With questions, let's explore this question:
The value of the self-increasing primary key is sequential, so
Innodb
stores each record behind a record.
When the maximum fill factor for the page is reached (the default maximum fill factor for innodb is 15/16 of the page size, leaving 1/16 of the space for later modifications):
Because
uuid
relatively sequential self-increasing id is irregular, and the value of the new row does not have to be larger than the value of the previous primary key,
innodb
cannot always insert the new row into the end of the index, but needs to find a new suitable location for the new row to allocate new space.

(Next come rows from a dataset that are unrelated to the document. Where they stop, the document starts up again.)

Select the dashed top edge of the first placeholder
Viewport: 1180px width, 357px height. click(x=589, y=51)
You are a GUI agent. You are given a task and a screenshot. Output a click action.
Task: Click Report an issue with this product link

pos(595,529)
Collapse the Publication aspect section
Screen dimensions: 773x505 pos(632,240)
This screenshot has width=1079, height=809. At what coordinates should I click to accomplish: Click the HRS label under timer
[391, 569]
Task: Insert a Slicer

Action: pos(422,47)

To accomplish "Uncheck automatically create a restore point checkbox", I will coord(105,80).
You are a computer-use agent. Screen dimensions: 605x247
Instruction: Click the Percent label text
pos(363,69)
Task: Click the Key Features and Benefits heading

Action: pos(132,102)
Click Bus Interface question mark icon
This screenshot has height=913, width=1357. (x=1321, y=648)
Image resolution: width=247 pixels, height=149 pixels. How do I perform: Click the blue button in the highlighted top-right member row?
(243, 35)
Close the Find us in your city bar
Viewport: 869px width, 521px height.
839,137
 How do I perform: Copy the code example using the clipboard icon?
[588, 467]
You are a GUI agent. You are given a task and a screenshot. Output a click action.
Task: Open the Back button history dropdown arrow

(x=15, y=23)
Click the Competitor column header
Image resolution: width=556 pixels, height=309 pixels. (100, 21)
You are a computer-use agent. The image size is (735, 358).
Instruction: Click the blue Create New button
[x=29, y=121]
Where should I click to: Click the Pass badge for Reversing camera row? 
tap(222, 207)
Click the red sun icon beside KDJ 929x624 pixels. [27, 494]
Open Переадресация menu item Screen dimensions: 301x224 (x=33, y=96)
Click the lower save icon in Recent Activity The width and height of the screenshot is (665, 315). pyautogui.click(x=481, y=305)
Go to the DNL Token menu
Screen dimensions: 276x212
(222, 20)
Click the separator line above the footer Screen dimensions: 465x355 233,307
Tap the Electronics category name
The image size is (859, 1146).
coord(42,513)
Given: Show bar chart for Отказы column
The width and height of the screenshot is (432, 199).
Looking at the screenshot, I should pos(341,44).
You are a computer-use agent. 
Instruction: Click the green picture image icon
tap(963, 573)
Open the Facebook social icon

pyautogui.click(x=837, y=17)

This process requires a lot of extra work, and the disorder of the data can lead to a fragmentation of the data distribution, which can lead to the following problems:
innodb
has to find and read the target page from disk into memory before inserting, which results in a large number of random IOs
innodb
has to do frequent page splitting operations to allocate space for new rows, which causes large amounts of data to be moved and at least three pages to be modified at a time
After loading random values (uuid and snowflake id) into the cluster index (the default index type for innodb), there is sometimes a need for
OPTIMEIZE TABLE
to rebuild the table and optimize the filling of the page, which in turn will take some time.
Conclusion: Use
innodb
to insert as much as possible in the self-reinforcing order of the primary key, and whenever possible to insert new rows using the value of the monotony of the increased cluster key
So is there no harm in using a self-growing id? No, self-increasing id also has the following problems:
innodb
creates significant lock contention when inserting at the primary key, and the upper bound of the primary key becomes a hot spot for contention because all inserts occur here, and concurrent insertion can cause gap lock competition
Auto_Increment
lock mechanism will cause self-reinforcing lock snatching, there is a certain performance loss
Attached: Auto_increment Lock Contention IssueS, If You Want To Improve The Configuration That RequireS tuning Innodb_autoinc_lock_mode
This article begins with the opening question, builds a table, and uses jdbcTemplate to test the data insertion performance of the large amount of data using
jdbcTemplate
to test different ids, and then analyzes the different mechanisms of id in mysql's index structure and advantages and disadvantages, explaining in depth why
uuid
and randomly do not repeat id's performance loss in data insertion, explaining this problem in detail.
In the actual development or according to mysql's official recommendation is best to use self-increasing id, mysql is broad and profound, there are many internal points worth optimizing for us to learn.
The above is
W3Cschool编程狮
on
mySQL's main key why can not use uuid
related to the introduction, I hope to help you.